Esse tipo de experiência faz parte da “tragédia” humana. É uma vivência arquetípica, ou seja, segue um modelo predeterminado e ancestral, contido no rol de experiências da humanidade para promover o  crescimento do ser através das provas existências.  O sujeito aprende após muito sofrimento e atrasos. Embora o sofrimento não seja a regra mor para tudo, funciona como um dispositivo de compensação, de um gatilho, de um sinalizador, bem mais poderoso do que palavras e crenças. Dessa forma a pessoa se transforma, muda, buscas as ações mais corretas.

É o caso de Édipo, que no fim de sua história se torna um herói, mas só depois de vivenciar a mais temível e terrível tragédia do mundo grego. E vir a descobrir quem realmente ele era, e o que deveria enxergar em sua história pessoal, levando a um nível mais profundo do seu autoconhecimento, portanto, válido para cada ser humano também. No caso de Anakin Skywaker em Star Wars, era o retorno a natureza primeira, boa, genuína, generosa,  que por uma ferida narcísea da infância,   sede ao lado sombrio e negativo, ativado pelo medo e pela raiva. E só muito tempo depois  Anakin será resgatado pelo amor que sente pelo filho.

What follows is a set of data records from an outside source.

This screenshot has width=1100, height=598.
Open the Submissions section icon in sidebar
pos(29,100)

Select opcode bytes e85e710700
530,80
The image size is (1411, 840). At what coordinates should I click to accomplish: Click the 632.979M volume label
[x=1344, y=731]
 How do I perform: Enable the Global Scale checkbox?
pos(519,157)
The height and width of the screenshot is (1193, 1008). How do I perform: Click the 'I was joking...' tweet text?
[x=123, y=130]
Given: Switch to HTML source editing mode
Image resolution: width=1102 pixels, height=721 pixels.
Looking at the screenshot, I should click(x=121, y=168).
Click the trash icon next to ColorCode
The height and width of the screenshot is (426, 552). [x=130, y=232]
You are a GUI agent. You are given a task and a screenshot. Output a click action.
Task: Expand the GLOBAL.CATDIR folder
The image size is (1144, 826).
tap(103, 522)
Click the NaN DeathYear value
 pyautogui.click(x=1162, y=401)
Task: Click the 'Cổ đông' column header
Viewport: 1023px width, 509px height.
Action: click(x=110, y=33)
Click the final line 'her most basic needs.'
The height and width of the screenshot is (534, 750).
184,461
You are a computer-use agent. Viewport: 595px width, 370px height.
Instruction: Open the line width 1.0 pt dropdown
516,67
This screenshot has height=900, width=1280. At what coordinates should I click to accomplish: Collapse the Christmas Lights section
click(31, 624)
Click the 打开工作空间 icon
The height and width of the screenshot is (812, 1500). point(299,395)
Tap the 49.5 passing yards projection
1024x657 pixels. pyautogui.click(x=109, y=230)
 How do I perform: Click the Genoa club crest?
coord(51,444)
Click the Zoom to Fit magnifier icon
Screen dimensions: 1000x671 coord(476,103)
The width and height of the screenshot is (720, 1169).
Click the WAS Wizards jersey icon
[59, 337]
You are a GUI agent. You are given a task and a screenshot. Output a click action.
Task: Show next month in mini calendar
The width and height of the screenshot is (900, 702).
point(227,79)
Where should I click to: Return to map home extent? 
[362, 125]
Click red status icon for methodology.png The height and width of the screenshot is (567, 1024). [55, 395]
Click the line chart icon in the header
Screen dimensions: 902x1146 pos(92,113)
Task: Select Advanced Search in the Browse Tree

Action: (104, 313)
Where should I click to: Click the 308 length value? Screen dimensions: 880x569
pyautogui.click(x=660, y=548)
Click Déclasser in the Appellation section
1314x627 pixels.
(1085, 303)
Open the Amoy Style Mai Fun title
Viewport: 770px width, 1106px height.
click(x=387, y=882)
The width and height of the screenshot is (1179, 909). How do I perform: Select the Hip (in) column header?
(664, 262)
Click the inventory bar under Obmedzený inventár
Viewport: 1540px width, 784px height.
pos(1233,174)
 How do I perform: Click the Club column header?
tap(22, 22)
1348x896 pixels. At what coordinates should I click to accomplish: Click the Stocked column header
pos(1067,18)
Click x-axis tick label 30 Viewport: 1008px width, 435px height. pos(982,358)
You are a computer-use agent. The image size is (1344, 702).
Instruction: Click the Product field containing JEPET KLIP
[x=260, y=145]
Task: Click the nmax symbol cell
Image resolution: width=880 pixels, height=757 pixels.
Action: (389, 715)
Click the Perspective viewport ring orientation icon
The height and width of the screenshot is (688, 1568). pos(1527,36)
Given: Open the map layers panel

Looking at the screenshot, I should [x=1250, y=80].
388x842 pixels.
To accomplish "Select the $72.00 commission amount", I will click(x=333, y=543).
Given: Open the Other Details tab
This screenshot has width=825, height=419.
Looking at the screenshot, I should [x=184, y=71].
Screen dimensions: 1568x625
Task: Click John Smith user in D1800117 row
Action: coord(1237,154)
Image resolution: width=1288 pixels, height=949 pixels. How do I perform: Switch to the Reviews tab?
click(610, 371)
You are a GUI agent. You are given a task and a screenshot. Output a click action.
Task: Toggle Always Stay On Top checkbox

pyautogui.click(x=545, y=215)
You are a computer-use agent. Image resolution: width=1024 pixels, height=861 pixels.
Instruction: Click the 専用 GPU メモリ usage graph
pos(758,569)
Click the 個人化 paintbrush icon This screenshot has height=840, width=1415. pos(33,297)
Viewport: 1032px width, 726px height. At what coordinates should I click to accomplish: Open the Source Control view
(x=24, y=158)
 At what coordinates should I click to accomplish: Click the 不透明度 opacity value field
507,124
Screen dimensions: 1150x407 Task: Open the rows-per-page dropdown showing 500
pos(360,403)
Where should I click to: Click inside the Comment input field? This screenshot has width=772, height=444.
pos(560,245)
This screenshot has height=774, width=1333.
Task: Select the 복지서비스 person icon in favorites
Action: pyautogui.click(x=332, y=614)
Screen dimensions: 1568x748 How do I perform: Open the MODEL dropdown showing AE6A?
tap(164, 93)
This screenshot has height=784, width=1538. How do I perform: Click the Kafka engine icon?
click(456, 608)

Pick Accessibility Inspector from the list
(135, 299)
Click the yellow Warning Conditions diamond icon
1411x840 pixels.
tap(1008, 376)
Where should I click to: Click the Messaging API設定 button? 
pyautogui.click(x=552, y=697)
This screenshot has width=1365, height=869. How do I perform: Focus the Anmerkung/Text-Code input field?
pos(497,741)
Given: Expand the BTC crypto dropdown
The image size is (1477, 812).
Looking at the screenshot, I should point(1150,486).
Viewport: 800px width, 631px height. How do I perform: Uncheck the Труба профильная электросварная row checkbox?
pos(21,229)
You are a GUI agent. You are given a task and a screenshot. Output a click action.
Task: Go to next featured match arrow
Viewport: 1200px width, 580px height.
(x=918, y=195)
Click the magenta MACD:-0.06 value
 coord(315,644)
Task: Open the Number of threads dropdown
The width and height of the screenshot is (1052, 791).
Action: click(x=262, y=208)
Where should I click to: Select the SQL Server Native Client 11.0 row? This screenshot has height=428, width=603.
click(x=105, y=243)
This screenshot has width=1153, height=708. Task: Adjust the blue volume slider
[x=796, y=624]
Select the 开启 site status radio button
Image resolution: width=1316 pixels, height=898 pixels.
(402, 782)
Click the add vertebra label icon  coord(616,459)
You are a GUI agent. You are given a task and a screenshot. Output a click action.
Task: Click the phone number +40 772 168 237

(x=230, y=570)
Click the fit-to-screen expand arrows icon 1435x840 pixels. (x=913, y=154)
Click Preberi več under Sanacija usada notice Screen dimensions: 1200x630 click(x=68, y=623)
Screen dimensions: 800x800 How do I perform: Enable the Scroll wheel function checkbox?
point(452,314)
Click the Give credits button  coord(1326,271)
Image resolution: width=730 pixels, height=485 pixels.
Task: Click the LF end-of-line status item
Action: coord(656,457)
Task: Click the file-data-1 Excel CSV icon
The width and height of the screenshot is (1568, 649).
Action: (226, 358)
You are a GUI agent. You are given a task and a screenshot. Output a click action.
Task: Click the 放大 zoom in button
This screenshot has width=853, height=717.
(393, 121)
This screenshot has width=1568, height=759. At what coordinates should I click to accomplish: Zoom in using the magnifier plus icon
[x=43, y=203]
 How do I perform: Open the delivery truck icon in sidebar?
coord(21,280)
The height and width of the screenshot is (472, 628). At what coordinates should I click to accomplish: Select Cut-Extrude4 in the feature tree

Em Harry Potter, na profecia narrada nessa história, há uma relação de sombra e espelho entre o protagonista e o vilão. Somente um poderá viver. Tal conhecimento define o caminho a ser tomado, e que o bem tem que lutar para prevalecer. Não é dado. E isso é uma verdade para todas os mitos citados. Só a título de esclarecimento, o sofrimento humano no que tange a mitologia acontece por causa da hybris do indivíduo, ou seja, tudo que passa da medida. É o descomedimento, o desequilíbrio, os extremos do caráter, atitudes e etc.

Dito tudo isso, vamos agora a um exemplo alegórico de um futuro revelado nos modos como se tem lidado com a sentença do meu livro, que levou a este texto. Suponhamos  que é revelado que um urso feroz aparecerá em nosso caminho num trecho mais adiante da estrada que andamos, sendo isso uma certeza. Então se pensa da forma mais suspeita, “já que o futuro pode ser mudado, então trabalharei para mudar a natureza do urso. Inclusive, foi por isso que veio o futuro a ser revelado”.

Como o sujeito está totalmente alienado pelo desejo, por vezes, nem chega a refletir com maior isenção, “Necessito na realidade é de outro caminho. Iniciar uma outra jornada, mudar o foco, pois caso siga por aqui serei destroçado irremediavelmente.” E para derrocada final, muitos ainda irão gritar, “prefiro pagar para ver”.

Quando sabemos é que não se pode mudar a natureza das coisas, ou é no mínimo extremamente difícil. Por outro lado, é possível atuar sobre nossa própria natureza e tentar buscar os fatores conscientes e inconscientes que estão agindo naquele momento para aí sim, mudar, nesse caso, a nós mesmos,  e assim fazer a diferença em nosso caminhar.